Green vegetable powders are very popular today, with many people adding them to smoothies for a boost of nutrition. Parents with children who won’t eat their vegetables are also using green superfoods as an easy way to get more plants into the diet.
While the theory of green veggie powders seems solid at first glance, closer inspection of how they are processed reveals that these convenience foods should be used with caution.
Should you choose to use them, consider the precautions listed below as a way to ensure safety for your family!
Most people do not realize that processing greens into a powder cause them to go rancid very quickly. This is true for all brands even if organic, packaged in sealed capsules, or refrigerated. (1)
This is perhaps the biggest reason of all to be very careful with commercial powdered greens.
The one exception to this is kelp. This green food from the sea is naturally very salty, which acts as a natural preservative to prevent degradation in powdered form.
High in Anti-Nutrients
Most green powders contain at least some raw vegetables that are very high in antinutrients.
One of these substances is oxalic acid. It is very irritating to the mouth and intestinal tract, blocking iron and calcium absorption. In some people, it contributes to the formation of kidney stones. Examples of vegetables that are high in oxalates are spinach, chard, parsley, chives, purslane, and beet greens.
Other raw vegetables commonly used in powdered superfoods contain thyroid-suppressing substances known as goitrogens. These include arugula, broccoli, kale, collards, bok choy, and brussels sprouts.
However, note the tendency toward rancidity discussed above is still a potential problem. Freshness is very important so check dates!
Some vegetable powders contain aquatic greens such as blue-green algae, spirulina, or chlorella.

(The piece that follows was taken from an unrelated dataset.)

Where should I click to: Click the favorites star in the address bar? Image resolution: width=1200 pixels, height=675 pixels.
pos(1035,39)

When this is the case, purity is very important as contamination can occur.
The peer-reviewed journal Toxicology and Applied Pharmacology published a study that found cytotoxins, substances that are harmful to cells, in every single brand of spirulina tested. (2)

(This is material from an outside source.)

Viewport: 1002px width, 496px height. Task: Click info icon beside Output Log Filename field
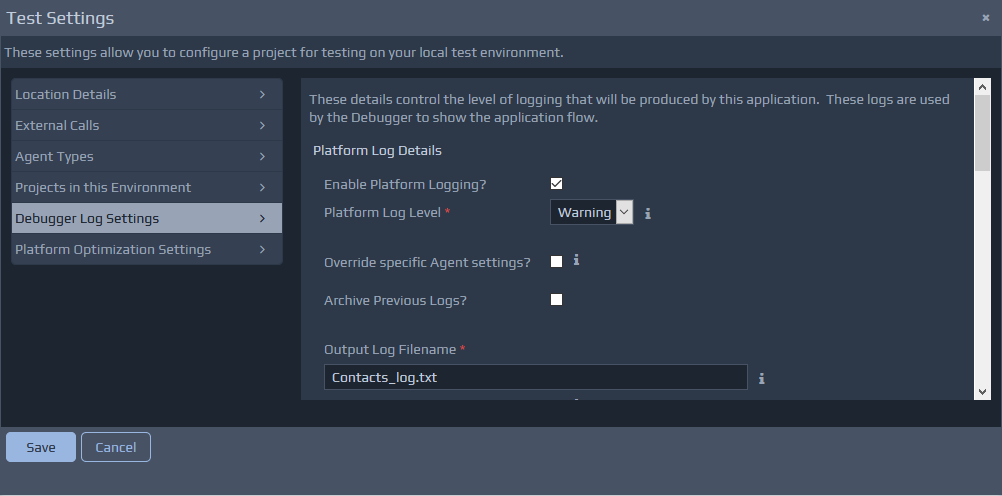coord(761,378)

Another study involving dozens of spirulina brands produced similar results. (3)
Other contaminants include the presence of heavy metals such as lead, mercury, cadmium, and arsenic. (4)
Comprehensive purity testing results provided by the manufacturer (such as this brand) are extremely important if you decide to use powdered greens that contain any type of algae.
Blanched Green Vegetable Powder
If you have a garden or a good local source for green vegetables, making your own powder is the best approach.
To make your own fresh, low-antinutrient powdered greens, follow these 5 easy steps:
- Chop the vegetables coarsely.
- Blanch on the stovetop in boiling water (3 minutes) to remove antinutrients.
- Drain the vegetable cooking water, rinse the vegetables and pat dry gently with a clean dishtowel.
- Use a dehydrator or an oven set to “warm” to gently dry out the veggies.
- Pulse in a food processor to desired consistency.
- Refrigerate in a sealed, glass jar and use up within a week or two.
Add small amounts to potatoes, scrambled eggs, and smoothies as desired.